───── Record extracts ─────

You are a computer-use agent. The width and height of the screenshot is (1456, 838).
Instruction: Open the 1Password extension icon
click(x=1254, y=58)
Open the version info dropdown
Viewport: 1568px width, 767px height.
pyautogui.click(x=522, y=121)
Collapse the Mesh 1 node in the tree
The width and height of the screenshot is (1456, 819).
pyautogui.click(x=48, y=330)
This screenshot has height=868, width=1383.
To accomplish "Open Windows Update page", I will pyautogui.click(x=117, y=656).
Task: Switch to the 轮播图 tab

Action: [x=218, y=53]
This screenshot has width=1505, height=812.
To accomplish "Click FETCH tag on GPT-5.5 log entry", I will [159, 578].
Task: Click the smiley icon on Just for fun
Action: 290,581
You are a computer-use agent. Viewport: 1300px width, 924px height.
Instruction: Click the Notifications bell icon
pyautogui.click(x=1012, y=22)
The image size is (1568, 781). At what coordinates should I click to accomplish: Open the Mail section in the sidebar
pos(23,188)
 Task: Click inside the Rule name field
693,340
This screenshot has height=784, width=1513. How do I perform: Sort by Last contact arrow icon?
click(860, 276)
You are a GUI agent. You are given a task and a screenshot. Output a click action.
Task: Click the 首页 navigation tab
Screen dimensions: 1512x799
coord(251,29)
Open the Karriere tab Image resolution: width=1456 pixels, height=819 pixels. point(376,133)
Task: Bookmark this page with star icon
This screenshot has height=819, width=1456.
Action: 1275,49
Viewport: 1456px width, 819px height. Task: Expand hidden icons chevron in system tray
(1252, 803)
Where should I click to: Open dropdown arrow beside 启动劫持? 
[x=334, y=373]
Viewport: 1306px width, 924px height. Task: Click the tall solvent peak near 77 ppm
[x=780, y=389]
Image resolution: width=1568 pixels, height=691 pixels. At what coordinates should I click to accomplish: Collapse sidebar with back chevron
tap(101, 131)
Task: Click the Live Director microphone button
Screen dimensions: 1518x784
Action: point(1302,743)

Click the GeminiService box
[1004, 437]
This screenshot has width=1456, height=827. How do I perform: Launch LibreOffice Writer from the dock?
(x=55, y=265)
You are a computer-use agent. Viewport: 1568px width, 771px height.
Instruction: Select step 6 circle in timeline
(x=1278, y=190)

─────

Work instruction -
All lines from the line containing "Task: Click the Live" through the last line of the data are to be repeated exactly; no other line belongs in the answer.

Answer area -
Task: Click the Live Director microphone button
Screen dimensions: 1518x784
Action: point(1302,743)

Click the GeminiService box
[1004, 437]
This screenshot has width=1456, height=827. How do I perform: Launch LibreOffice Writer from the dock?
(x=55, y=265)
You are a computer-use agent. Viewport: 1568px width, 771px height.
Instruction: Select step 6 circle in timeline
(x=1278, y=190)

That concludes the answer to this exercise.